Thomas Gleixner Oct. 2, 2017, 2:38 p.m. UTC | #4

Daniel,

On Mon, 2 Oct 2017, Daniel Drake wrote:
> On Wed, Sep 27, 2017 at 11:28 PM, Thomas Gleixner <tglx@linutronix.de> wrote:
> On another system, I have multiple devices using IR-PCI-MSI according
> to /proc/interrupts, and lspci shows that a MSI Message Data value 0
> is used for every single MSI-enabled device.
> 
> I don't know if that's just luck, but its a value that would work
> fine for ath9k.

It's an implementation detail...

> After checking out the new code and thinking this through a bit, I think
> perhaps the only generic approach that would work is to make the
> ath9k driver require a vector allocation that enables the entire block
> of 4 MSI IRQs that the hardware supports (which is what Windows is doing).

I wonder how Windows deals with the affinity problem for multi-MSI. Or does
it just not allow to set it at all?

> This way the alignment requirement is automatically met and ath9k is
> free to stamp all over the lower 2 bits of the MSI Message Data.
> 
> MSI_FLAG_MULTI_PCI_MSI is already supported by a couple of non-x86 drivers
> and the interrupt remapping code, but it is not supported by the generic
> pci_msi_controller, and the new vector allocator still rejects
> X86_IRQ_ALLOC_CONTIGUOUS_VECTORS.

Yes, and it does so because Multi-MSI on x86 requires single destination
for all vectors, that means the affinity is the same for all vectors. This
has two implications:

  1) The generic interrupt code and its affinity management are not able to
     deal with that. Probably a solvable problem, but not trivial either.

  2) The affinity setting of straight MSI interrupts (w/o remapping) on x86
     requires to make the affinity change from the interrupt context of the
     current active vector in order not to lose interrupts or worst case
     getting into a stale state.

     That works for single vectors, but trying to move all vectors in one
     go is more or less impossible, as there is no reliable way to
     determine that none of the other vectors is on flight.

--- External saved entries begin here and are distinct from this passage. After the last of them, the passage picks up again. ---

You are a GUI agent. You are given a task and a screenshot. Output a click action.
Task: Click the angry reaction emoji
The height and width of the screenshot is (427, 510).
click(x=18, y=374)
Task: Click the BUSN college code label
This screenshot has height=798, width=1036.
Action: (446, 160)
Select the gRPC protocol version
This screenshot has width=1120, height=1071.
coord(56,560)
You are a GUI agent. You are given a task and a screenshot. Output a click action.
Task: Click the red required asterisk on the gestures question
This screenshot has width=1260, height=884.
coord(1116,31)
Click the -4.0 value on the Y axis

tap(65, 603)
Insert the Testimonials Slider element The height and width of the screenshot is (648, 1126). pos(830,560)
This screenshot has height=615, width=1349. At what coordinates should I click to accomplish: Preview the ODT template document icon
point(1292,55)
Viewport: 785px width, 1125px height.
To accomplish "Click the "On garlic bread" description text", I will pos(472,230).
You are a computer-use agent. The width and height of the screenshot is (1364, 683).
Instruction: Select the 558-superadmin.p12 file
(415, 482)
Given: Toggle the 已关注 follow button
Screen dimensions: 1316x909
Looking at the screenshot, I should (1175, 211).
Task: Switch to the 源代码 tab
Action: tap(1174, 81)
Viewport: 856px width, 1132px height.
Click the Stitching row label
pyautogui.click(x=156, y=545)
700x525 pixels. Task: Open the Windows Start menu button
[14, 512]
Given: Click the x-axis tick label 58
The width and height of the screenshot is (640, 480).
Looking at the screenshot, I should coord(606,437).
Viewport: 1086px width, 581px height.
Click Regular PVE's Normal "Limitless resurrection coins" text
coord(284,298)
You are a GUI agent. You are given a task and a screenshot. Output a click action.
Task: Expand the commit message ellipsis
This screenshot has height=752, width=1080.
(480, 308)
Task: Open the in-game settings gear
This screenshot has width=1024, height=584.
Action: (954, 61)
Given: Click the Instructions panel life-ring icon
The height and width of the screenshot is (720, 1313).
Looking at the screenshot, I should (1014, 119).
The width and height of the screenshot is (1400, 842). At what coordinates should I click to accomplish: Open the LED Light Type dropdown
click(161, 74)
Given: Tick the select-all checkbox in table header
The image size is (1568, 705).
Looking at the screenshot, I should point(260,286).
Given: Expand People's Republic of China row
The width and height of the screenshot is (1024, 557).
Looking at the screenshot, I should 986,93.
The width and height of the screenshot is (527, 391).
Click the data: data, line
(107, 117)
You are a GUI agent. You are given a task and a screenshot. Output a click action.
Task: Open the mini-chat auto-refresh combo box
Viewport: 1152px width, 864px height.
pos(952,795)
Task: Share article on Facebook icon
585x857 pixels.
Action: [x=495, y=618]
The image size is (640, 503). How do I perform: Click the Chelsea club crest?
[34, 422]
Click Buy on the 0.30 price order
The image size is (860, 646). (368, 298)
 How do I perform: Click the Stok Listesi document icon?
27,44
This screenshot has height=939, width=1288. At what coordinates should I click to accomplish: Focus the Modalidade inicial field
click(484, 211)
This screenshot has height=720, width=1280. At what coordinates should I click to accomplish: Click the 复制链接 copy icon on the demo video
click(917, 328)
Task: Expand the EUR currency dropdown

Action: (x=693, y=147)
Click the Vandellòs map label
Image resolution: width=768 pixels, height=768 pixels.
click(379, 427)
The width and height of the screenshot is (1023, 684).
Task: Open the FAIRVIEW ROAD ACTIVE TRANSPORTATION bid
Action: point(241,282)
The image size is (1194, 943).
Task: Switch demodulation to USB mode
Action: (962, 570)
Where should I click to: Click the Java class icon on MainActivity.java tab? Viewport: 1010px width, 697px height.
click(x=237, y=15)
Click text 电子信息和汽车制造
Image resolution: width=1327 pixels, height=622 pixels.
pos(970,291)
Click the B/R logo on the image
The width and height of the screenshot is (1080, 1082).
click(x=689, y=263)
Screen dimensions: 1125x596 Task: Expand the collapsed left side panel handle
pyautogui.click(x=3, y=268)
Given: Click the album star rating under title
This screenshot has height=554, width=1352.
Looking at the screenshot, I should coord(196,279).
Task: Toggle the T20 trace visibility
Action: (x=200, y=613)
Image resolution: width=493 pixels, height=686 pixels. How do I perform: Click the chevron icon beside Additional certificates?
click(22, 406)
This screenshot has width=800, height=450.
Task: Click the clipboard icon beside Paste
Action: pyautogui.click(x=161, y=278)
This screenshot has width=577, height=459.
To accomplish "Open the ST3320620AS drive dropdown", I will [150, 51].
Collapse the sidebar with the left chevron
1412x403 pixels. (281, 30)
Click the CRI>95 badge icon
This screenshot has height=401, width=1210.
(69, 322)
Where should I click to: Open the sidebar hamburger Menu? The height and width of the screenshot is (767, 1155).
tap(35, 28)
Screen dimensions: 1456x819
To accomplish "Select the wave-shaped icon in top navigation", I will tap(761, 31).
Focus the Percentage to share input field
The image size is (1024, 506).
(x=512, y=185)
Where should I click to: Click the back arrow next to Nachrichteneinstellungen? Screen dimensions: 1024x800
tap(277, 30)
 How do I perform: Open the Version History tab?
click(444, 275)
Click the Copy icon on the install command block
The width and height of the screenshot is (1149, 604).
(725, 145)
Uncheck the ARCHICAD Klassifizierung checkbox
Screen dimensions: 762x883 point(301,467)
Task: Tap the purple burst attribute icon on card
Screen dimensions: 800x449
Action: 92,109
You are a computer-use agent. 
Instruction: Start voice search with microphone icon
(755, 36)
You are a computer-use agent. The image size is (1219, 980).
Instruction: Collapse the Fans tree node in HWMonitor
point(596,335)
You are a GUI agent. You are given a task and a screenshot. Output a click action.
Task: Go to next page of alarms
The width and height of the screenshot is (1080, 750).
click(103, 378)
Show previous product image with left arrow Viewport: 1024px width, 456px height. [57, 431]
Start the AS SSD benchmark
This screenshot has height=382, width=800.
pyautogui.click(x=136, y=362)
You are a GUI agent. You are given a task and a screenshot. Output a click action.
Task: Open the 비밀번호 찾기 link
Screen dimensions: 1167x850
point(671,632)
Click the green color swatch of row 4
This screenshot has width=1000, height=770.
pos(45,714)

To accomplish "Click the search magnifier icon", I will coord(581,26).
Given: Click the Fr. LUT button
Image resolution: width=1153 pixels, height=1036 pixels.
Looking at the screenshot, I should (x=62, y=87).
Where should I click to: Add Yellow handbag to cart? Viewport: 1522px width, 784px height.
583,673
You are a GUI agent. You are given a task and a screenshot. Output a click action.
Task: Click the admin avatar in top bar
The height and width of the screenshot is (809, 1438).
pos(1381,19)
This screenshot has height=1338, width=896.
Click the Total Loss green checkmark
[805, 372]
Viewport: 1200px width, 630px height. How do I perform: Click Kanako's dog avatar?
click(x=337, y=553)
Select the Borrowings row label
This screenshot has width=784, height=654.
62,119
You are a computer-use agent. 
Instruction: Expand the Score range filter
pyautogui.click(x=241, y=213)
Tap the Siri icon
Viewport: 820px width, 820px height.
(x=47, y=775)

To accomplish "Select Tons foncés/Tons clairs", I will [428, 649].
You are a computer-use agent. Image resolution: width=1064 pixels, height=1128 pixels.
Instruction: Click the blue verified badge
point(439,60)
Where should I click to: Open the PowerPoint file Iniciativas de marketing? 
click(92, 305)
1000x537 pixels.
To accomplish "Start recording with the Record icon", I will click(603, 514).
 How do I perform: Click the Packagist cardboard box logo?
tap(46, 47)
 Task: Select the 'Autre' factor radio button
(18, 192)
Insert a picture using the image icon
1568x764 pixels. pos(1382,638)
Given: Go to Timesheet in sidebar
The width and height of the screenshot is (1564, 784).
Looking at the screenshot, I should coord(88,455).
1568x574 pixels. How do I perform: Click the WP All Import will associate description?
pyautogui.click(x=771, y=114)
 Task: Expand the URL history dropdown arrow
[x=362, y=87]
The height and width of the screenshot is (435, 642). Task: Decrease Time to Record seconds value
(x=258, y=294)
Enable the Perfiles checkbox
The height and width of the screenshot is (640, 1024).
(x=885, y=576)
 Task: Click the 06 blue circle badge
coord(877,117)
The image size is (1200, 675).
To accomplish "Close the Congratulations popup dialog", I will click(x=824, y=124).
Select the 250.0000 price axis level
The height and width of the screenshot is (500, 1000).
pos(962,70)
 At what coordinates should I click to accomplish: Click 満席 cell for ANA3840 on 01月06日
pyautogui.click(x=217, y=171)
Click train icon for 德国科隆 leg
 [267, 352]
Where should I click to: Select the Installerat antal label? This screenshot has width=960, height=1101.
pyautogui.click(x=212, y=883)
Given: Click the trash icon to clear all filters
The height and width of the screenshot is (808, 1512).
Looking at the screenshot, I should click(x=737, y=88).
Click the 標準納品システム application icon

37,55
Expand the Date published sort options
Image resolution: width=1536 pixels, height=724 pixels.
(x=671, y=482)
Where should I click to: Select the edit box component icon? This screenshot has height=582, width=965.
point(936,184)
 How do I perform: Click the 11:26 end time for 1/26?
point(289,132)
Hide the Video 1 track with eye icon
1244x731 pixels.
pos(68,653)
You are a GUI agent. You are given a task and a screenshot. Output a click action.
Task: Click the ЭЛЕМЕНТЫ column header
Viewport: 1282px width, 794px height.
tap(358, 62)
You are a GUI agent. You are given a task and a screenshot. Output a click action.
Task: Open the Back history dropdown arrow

     There might be some 'workarounds' for that, but I rather avoid that
     unless we get an official documented one from Intel/AMD.

With interrupt remapping this is a different story as the remapping unit
removes all these problems and things just work.

The switch to best effort reservation mode for vectors is another
interesting problem. This cannot work with non remapped multi-MSI, unless
we just give up for these type of interrupts and associate them straight
away. I could be persuaded to do so, but the above problems (especially #2)
wont magically go away.

> I will try to take a look at enabling this for the generic allocator,
> unless you have any other ideas.

See above.

> In the mean time, at least for reference, below is an updated version
> of the previous patch based on the new allocator and incorporating
> your feedback. (It's still rather ugly though)
> 
> > I doubt that this can be made generic enough to make it work all over the
> > place. Tell Acer/Foxconn to fix their stupid firmware.
> 
> We're also working on this approach ever since the problematic models
> first appeared months ago, but since these products are in mass production,

I really wonder how they managed to screw that up. The spec is pretty
strict about that:

  "The Multiple Message Enable field (bits 6-4 of the Message Control
   register) defines the number of low order message data bits the function
   is permitted to modify to generate its system software allocated
   vectors. For example, a Multiple Message Enable encoding of “010”
   indicates the function has been allocated four vectors and is permitted
   to modify message data bits 1 and 0 (a function modifies the lower
   message data bits to generate the allocated number of vectors). If the
   Multiple Message Enable field is “000”, the function is not permitted to
   modify the message data."

Not permitted is the keyword here.

> I think ultimately we are going to need a Linux workaround.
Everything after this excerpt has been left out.